START The input

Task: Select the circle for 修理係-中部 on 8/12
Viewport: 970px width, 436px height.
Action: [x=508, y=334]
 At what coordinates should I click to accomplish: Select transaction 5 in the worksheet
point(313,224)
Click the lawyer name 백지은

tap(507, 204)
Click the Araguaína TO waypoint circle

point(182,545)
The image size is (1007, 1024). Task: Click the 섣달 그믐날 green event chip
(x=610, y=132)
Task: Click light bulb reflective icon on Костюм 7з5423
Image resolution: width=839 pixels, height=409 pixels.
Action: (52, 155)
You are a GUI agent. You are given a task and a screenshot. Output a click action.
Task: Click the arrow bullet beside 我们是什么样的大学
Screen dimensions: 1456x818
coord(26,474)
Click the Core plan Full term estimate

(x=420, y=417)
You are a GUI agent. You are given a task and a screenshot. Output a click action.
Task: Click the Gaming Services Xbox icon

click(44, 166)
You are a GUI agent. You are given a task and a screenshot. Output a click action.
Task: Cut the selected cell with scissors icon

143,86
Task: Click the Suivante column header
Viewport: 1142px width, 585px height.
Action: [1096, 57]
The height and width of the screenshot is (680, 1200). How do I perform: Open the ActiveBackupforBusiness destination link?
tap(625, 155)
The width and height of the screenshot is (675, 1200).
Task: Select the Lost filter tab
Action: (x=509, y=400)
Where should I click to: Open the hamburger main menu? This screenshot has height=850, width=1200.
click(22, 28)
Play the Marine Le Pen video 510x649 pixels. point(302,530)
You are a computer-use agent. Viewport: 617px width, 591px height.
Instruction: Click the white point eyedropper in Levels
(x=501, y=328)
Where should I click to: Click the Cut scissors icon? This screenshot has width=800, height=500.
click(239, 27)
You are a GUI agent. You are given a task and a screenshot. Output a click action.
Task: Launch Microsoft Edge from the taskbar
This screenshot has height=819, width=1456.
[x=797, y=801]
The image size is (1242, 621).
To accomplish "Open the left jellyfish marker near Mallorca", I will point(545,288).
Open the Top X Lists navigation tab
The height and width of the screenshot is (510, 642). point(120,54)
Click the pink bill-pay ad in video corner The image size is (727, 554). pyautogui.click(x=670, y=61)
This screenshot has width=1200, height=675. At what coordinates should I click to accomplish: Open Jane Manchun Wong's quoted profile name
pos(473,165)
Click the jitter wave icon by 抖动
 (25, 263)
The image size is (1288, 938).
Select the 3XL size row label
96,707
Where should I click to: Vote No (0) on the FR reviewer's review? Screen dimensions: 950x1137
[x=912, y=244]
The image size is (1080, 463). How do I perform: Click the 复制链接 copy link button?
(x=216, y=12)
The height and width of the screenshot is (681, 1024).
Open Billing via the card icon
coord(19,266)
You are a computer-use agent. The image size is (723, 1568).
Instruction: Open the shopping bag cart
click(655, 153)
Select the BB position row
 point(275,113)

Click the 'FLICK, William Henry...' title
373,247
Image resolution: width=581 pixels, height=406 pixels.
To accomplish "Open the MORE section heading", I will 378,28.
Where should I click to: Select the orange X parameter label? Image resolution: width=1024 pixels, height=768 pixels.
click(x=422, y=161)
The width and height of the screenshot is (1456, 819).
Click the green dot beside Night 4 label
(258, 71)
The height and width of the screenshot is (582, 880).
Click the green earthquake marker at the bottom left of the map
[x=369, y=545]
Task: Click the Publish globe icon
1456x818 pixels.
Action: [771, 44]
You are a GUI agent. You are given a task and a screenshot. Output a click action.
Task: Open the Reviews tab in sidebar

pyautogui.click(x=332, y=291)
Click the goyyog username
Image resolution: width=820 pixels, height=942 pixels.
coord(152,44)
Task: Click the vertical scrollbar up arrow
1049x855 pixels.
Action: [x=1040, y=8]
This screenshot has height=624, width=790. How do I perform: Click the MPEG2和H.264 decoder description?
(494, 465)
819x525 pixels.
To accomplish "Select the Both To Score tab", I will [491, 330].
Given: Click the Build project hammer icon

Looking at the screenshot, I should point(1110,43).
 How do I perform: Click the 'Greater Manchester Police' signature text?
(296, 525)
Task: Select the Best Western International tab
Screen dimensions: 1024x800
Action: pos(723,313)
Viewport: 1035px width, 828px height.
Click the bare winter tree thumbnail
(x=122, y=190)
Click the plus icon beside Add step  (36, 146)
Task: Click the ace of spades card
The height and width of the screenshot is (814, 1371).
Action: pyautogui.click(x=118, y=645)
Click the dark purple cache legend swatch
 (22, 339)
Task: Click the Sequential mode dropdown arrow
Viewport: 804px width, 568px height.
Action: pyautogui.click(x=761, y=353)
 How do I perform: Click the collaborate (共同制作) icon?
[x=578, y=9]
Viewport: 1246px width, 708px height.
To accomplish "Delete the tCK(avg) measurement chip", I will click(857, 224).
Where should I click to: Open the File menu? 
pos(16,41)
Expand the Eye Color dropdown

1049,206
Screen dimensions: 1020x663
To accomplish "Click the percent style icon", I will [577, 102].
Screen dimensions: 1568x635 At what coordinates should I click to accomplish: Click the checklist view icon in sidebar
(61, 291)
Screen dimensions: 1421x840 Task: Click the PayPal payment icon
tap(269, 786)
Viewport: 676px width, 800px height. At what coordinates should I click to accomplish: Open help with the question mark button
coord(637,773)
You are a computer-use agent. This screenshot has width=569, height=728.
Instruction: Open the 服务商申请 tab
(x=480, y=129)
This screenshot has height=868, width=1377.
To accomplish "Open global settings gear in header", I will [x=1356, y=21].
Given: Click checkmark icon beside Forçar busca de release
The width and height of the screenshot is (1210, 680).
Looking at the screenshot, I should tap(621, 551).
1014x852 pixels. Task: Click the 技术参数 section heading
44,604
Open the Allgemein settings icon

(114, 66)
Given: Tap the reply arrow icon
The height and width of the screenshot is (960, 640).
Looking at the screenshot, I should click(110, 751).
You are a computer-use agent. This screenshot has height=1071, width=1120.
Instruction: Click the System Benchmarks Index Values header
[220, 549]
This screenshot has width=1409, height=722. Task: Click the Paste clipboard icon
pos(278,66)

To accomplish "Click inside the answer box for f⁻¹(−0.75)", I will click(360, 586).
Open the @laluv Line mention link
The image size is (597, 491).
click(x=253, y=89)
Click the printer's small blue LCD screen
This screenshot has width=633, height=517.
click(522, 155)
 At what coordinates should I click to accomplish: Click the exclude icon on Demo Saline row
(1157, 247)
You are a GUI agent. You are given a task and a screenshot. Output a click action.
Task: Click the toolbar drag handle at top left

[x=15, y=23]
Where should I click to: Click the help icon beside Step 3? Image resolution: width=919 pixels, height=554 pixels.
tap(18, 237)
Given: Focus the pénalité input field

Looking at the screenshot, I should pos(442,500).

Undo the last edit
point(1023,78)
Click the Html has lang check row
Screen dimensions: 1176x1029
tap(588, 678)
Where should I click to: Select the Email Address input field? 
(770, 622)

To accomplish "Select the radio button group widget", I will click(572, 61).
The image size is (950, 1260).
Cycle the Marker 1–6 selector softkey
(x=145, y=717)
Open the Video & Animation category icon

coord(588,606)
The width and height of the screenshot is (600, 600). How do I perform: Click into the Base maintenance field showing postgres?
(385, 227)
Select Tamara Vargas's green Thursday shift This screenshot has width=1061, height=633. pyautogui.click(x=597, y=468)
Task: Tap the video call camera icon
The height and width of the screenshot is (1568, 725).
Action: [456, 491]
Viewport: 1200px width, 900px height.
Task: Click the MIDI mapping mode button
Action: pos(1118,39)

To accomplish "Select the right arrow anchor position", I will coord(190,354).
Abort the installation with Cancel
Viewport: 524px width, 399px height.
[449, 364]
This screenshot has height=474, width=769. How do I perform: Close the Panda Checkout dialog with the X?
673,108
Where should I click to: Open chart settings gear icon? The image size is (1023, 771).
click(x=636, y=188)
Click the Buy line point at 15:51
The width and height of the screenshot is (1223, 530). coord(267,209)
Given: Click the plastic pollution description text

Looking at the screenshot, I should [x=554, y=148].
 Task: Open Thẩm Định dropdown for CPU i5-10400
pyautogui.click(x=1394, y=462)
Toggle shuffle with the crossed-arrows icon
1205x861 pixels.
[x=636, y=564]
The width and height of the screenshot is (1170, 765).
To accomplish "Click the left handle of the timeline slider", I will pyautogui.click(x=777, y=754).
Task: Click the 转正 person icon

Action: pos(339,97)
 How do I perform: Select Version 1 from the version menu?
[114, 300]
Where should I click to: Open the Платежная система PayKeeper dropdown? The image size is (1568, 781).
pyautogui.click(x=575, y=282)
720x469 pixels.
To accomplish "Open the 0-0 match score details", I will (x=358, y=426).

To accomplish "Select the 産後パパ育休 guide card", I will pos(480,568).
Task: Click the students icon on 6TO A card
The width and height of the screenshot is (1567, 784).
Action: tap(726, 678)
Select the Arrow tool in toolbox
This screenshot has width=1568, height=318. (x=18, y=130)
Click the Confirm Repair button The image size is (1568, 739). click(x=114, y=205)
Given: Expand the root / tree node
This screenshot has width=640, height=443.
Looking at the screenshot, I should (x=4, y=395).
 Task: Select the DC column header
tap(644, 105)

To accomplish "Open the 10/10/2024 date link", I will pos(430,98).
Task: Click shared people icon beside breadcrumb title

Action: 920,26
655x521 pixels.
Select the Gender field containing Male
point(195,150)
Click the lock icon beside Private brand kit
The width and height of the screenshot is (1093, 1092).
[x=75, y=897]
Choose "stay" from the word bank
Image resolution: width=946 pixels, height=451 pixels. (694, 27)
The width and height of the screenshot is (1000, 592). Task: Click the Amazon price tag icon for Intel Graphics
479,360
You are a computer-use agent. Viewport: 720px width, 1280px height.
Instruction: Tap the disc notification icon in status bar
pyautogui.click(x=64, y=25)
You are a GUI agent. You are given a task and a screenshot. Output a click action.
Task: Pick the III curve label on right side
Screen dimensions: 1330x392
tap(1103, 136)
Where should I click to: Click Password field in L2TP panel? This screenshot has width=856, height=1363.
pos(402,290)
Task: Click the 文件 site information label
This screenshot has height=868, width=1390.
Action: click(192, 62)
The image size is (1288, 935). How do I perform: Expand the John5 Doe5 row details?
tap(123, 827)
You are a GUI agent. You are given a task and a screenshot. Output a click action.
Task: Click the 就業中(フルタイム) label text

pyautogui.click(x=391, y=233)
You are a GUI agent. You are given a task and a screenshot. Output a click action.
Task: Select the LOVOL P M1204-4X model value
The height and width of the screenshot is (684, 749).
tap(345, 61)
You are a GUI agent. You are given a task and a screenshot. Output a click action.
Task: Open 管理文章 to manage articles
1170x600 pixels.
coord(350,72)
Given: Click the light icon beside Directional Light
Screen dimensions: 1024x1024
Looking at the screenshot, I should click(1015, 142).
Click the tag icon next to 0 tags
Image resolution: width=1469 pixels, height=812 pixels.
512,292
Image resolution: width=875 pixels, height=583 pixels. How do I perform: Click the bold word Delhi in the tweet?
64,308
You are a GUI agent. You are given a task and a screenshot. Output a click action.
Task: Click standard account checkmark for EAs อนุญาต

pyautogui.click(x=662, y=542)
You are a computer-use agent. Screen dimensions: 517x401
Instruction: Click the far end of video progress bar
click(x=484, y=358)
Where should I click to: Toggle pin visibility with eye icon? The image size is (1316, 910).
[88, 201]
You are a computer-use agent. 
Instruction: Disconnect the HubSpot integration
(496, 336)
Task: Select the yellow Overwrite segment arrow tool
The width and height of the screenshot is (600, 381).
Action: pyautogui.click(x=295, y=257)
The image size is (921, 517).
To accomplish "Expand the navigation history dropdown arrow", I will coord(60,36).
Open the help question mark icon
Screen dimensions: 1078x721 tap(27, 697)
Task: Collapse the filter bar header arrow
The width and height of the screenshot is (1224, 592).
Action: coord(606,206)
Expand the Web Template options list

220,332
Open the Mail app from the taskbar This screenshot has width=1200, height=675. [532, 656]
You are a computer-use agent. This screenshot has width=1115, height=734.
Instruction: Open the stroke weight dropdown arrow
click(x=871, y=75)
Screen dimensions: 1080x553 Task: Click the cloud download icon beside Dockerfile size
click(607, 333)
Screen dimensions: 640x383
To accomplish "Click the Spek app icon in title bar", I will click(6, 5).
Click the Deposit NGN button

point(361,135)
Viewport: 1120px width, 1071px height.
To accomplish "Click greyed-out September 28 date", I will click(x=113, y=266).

END The input

Reproduce, exactly as they stand in the data above, the lines from the one that holds "You are a computer-use agent. The" to the one that holds "Task: Click the ace of spades card", inclusive.

You are a computer-use agent. The image size is (723, 1568).
Instruction: Open the shopping bag cart
click(655, 153)
Select the BB position row
 point(275,113)

Click the 'FLICK, William Henry...' title
373,247
Image resolution: width=581 pixels, height=406 pixels.
To accomplish "Open the MORE section heading", I will 378,28.
Where should I click to: Select the orange X parameter label? Image resolution: width=1024 pixels, height=768 pixels.
click(x=422, y=161)
The width and height of the screenshot is (1456, 819).
Click the green dot beside Night 4 label
(258, 71)
The height and width of the screenshot is (582, 880).
Click the green earthquake marker at the bottom left of the map
[x=369, y=545]
Task: Click the Publish globe icon
1456x818 pixels.
Action: [771, 44]
You are a GUI agent. You are given a task and a screenshot. Output a click action.
Task: Open the Reviews tab in sidebar

pyautogui.click(x=332, y=291)
Click the goyyog username
Image resolution: width=820 pixels, height=942 pixels.
coord(152,44)
Task: Click the vertical scrollbar up arrow
1049x855 pixels.
Action: [x=1040, y=8]
This screenshot has height=624, width=790. How do I perform: Click the MPEG2和H.264 decoder description?
(494, 465)
819x525 pixels.
To accomplish "Select the Both To Score tab", I will [491, 330].
Given: Click the Build project hammer icon

Looking at the screenshot, I should point(1110,43).
 How do I perform: Click the 'Greater Manchester Police' signature text?
(296, 525)
Task: Select the Best Western International tab
Screen dimensions: 1024x800
Action: pos(723,313)
Viewport: 1035px width, 828px height.
Click the bare winter tree thumbnail
(x=122, y=190)
Click the plus icon beside Add step  (36, 146)
Task: Click the ace of spades card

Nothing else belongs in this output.